We also live in the blessed age of print-on-demand, where you can get your hands on all sorts of forgotten literature. They ain’t beautiful volumes, but are fine as reader’s copies.
Off the top of my head, I have on my shelves Guy Thorne’s When it Was Dark, a screwy 1903 pro-Christian novel recommended by atheist Christopher Hichens as a hoot; H.G. Wells’s The Research Magnificent; and the complete poems of George Sterling.
A lot of independent record labels went out of business in the past decade or so and not everything was snatched up by a new label/distributor. So you will see some albums considered “underground classics” that are no longer being manufactured on physical while also not legally available on download or streaming services.

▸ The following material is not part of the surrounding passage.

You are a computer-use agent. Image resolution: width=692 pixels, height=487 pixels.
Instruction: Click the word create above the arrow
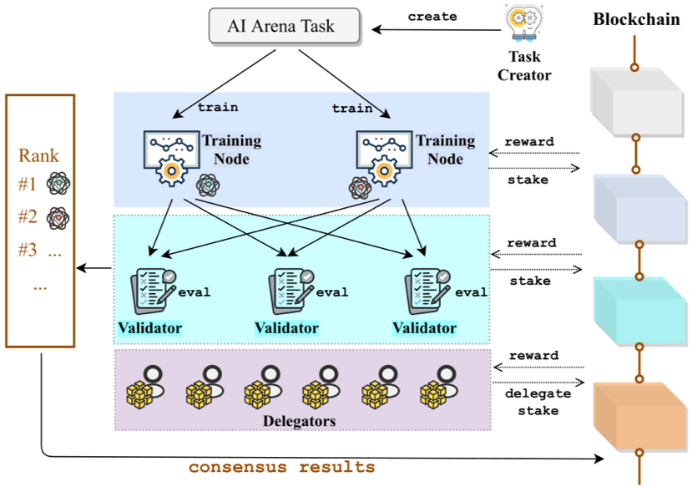click(432, 17)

I have to say that the premise of this thread strikes me as a little peculiar. Asking people to list things that are out of print is a bit like saying “list people who have died” or “list businesses that have gone under.” Published materials go out of print all the time, everywhere, and there’s nothing unusual or remarkable about it.

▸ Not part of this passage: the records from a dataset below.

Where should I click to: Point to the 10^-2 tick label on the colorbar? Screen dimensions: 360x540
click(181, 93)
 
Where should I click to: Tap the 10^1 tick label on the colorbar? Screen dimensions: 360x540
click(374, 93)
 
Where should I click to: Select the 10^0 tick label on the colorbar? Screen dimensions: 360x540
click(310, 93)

Also, as Darren Garrison notes, the OP is using a non-standard definition of “out of print.” Many OOP items are available through third-party sellers on Amazon; that’s my first stop when looking for anything that’s out of print. If you include abebooks.com in the mix, then you can find practically any book you can think of. I can’t understate how much easier it is to find OOP books now. In the 1980s and 90s I went to considerable time and effort to acquire all of my favorite author’s novels, most of which were long out of print; this involved writing to rare book dealers to request catalogs, asking bookstore owners to call me when something came in, visiting used book dealers when I traveled, etc. Now I could probably order all of them in an hour without getting up from my comfy chair.
As a couple of people have pointed out, libraries are an excellent option if you don’t need to own a book yourself. Your local public library would be happy to get things for you via interlibrary loan (although you might need to travel if you want to see something particularly rare). I spent 30 years working in university libraries, and they have so many out of print books that they’re constantly running out of space to store them.

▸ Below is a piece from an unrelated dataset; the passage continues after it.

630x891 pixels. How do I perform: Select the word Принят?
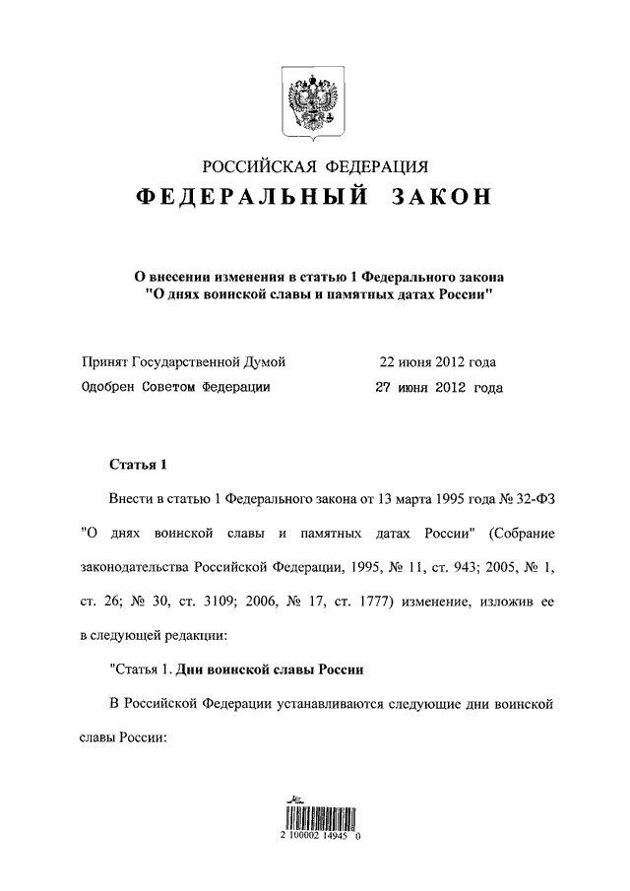107,361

That’s an excellent point. Publishers can keep ebooks on their backlist indefinitely, without the expense of maintaining a physical inventory. I’d consider such things “in print,” even if the publisher has stopped printing paper copies.
This is a major complaint of authors. For older book contracts, a book that remains in print is still licensed to the publisher. This means that the author cannot get his rights back. So if someone wants to republish your old novel in a deluxe edition, you can’t agree to it as long as it’s available online via POD.
Rights used to revert to the author after a set period. At that point, the author could try to publish the book in a new edition. This option doesn’t exist if the book remains in print, and publishers often point to POD or ebooks as proof the book is in print.
Older books usually reverted to their author. Recent novels usually define “in print” in such a way as to prevent this. But there’s a large number of novels in the 90s and 00s that remain in print indefinitely.
A lot of artists are now self-publishing and producing CDs on their own; I see this with lots of people on Bandcamp. So they print up, say 1000 CDs and when they’re gone, they’re gone.
That’s a pretty enervated standard. You’re basically saying something should be considered “in print” as long as it’s possible to print a copy if somebody wants one. But that standard, I could say that my collected posts on this board are in print.